Despite its contributions, this study has some limitations. The sample was drawn from three specific rural counties in Virginia, which may limit the generalizability of our findings to other regions and states. The self-reported survey responses may be subject to social desirability and recall bias. Additionally, this study was conducted in 2021 when the COVID-19 pandemic was highly salient across the country, and vaccination discussions and debates were prominent. Views related to vaccines may have shifted since then and are important to continually assess and analyze. Also, it could be possible that overall summary measures such as odds ratios could differ if the relationship between vaccine index scale components and likelihood of vaccination differs strongly between different groupings of adjacent responses (e.g., from Somewhat Disagree to Somewhat Agree and Somewhat Agree to Strongly Agree).
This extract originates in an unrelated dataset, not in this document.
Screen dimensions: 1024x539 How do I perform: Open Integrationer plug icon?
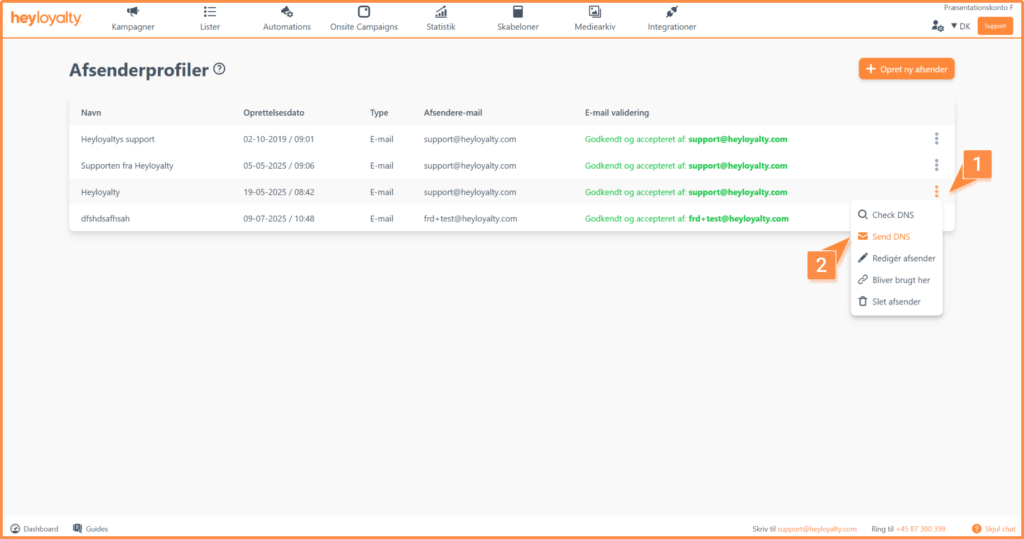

A larger number of possible responses could be beneficial to this end, though the scales we utilized were validated instruments. However, the study's strengths include its use of validated hesitancy scales and advanced statistical modeling (incorporating Bayesian updating for the index effect and weight components), as well as adjustments for important individual-level factors, which enhance the reliability of our results. The dynamic nature of vaccine hesitancy requires continuous monitoring and adaptation of strategies. Future research should explore longitudinal changes in vaccine hesitancy, as well as the effectiveness of targeted interventions designed to address the specific barriers identified in this study. In our study sample, the general and HPV-specific indices were highly correlated, providing a very similar model fit. This may suggest a similar latent construct underlying both indices. Future research can also explore factor analysis methods to uncover such constructs.
Conclusions
HPV vaccine hesitancy remains a significant barrier to achieving optimal vaccination coverage in rural communities. Achieving high HPV vaccination coverage, particularly in vulnerable rural populations, is not merely a matter of vaccine availability but a complex interplay requiring sustained commitment to addressing ongoing barriers, fostering trust, engaging trusted messengers and implementing tailored, evidence-based interventions. By addressing key concerns surrounding vaccine safety, enhancing provider communication, and expanding accessible vaccination services, public health initiatives can make meaningful strides in HPV vaccine uptake, address the root causes of hesitancy, and improve health outcomes in underserved populations.